Plusieurs pratiques frauduleuses ont été relevées. Il s’agit principalement des accords de captation de la clientèle/patientèle : accords d’exclusivité et ristournes entre les cliniques et les transporteurs (ambulanciers, taxis, etc.). Il s’agit également des ristournes au profit des médecins des secteurs public et privé. Ces derniers dirigent, voire rabattent des patients au profit des cliniques qui offrent les ristournes les plus élevées sous forme de paiement au noir non déclaré au fisc et supporté par les patients.
En outre, les cliniques recourent à la pratique de chèque de garantie, interdite aussi bien par le code pénal22 (article 544) que par la loi n° 131.13 relative à l’exercice de la médecine, en cas de tiers payant (article 75).

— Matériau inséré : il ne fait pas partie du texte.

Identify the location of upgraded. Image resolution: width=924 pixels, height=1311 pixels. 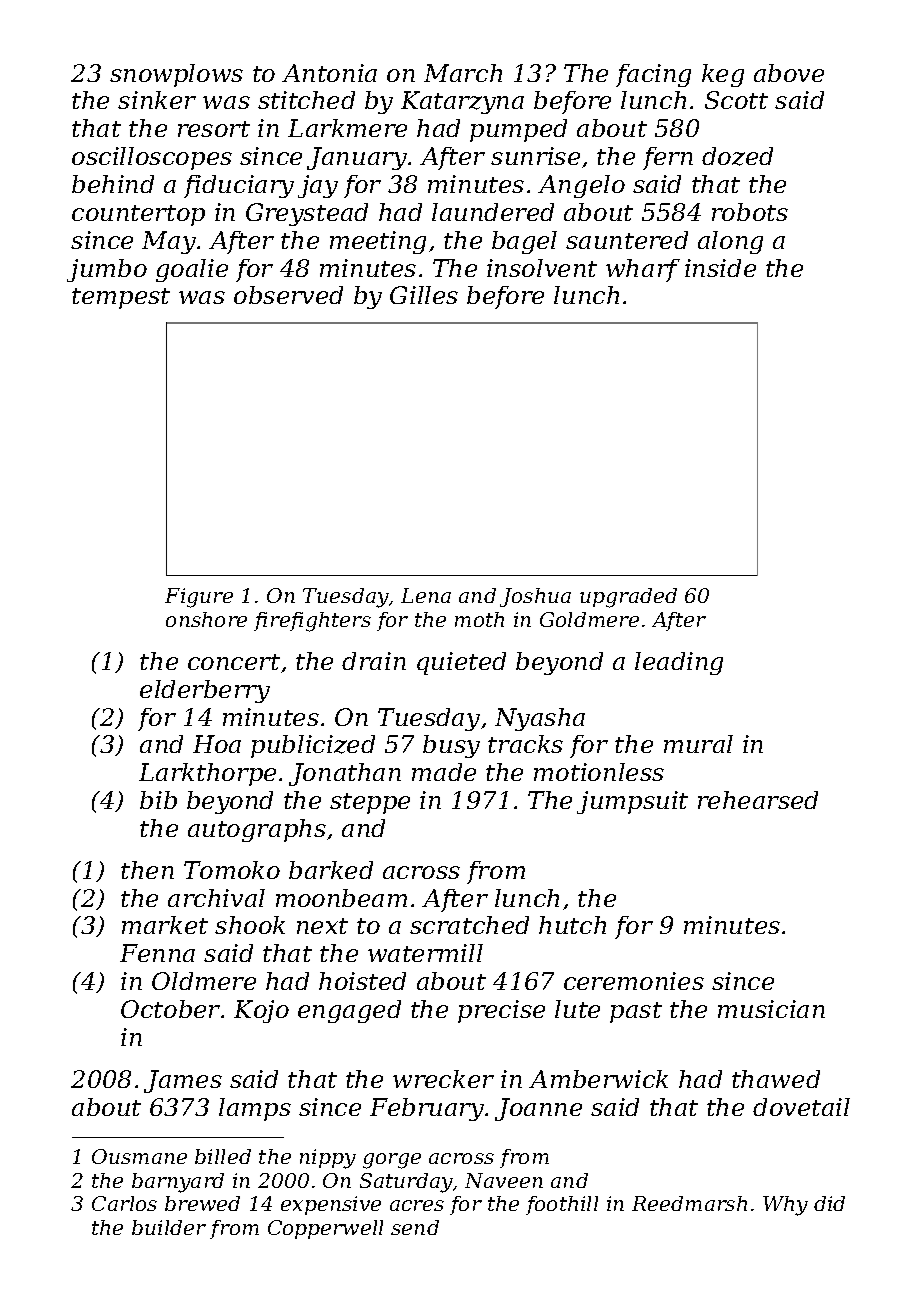
(628, 598).
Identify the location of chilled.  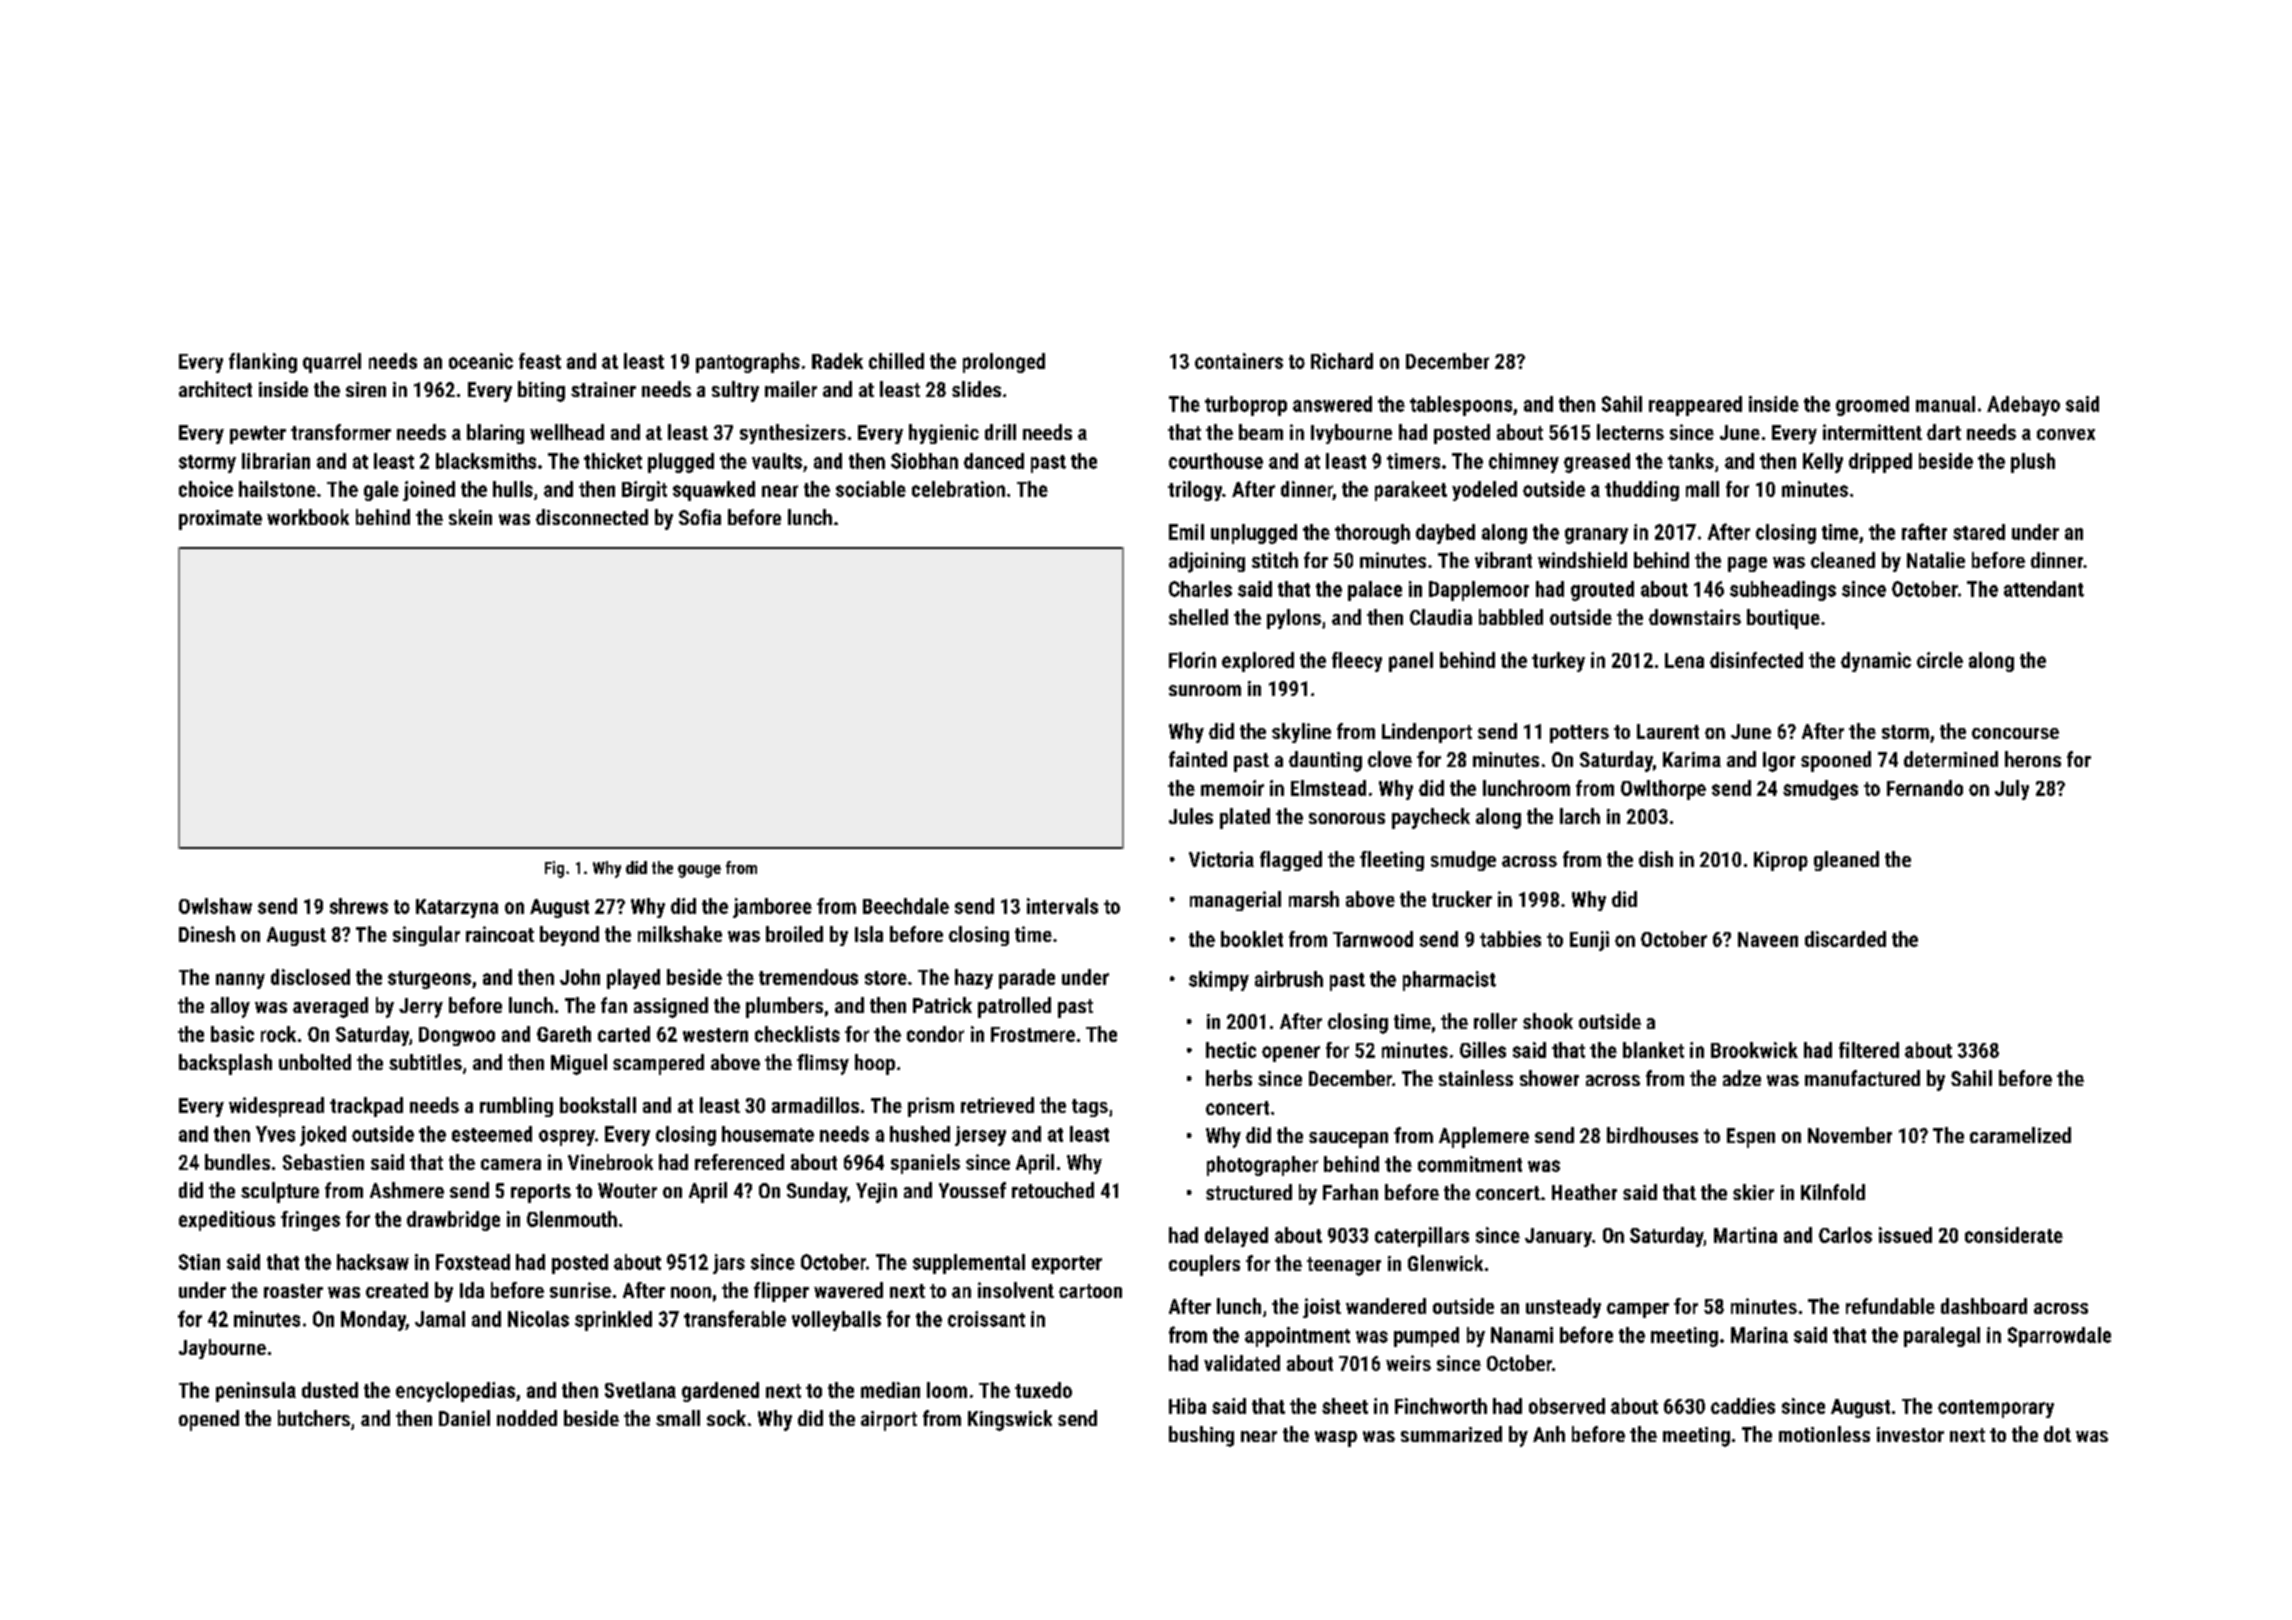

Le motif invoqué par les cliniques privées pour recourir au procédé de chèque de garantie est de sécuriser le paiement des prestations réalisées au profit du patient.
Similairement, la pratique d’un paiement « au noir » est souvent objet de doléances de la patientèle, même si elle concerne davantage les médecins que les cliniques le médecin exigeant ce type de paiement dans la majorité des cas de manière discrétionnaire et en sus des honoraires versés par la clinique en contrepartie de sa prestation.
Il a, en outre, été relevé une tendance à la facturation abusive des soins. En effet, la multiplicité d’examens imposés aux patients, la sollicitation abusive d’avis spécialisés de médecins de la part de leurs confrères, des admissions injustifiées en réanimation, la surfacturation de nuitées et autres frais de séjour et la facturation de médicaments non consommés grèvent sévèrement les factures d’hospitalisation.
Ces pratiques ont conduit les cliniques privées à mettre en place une double comptabilité.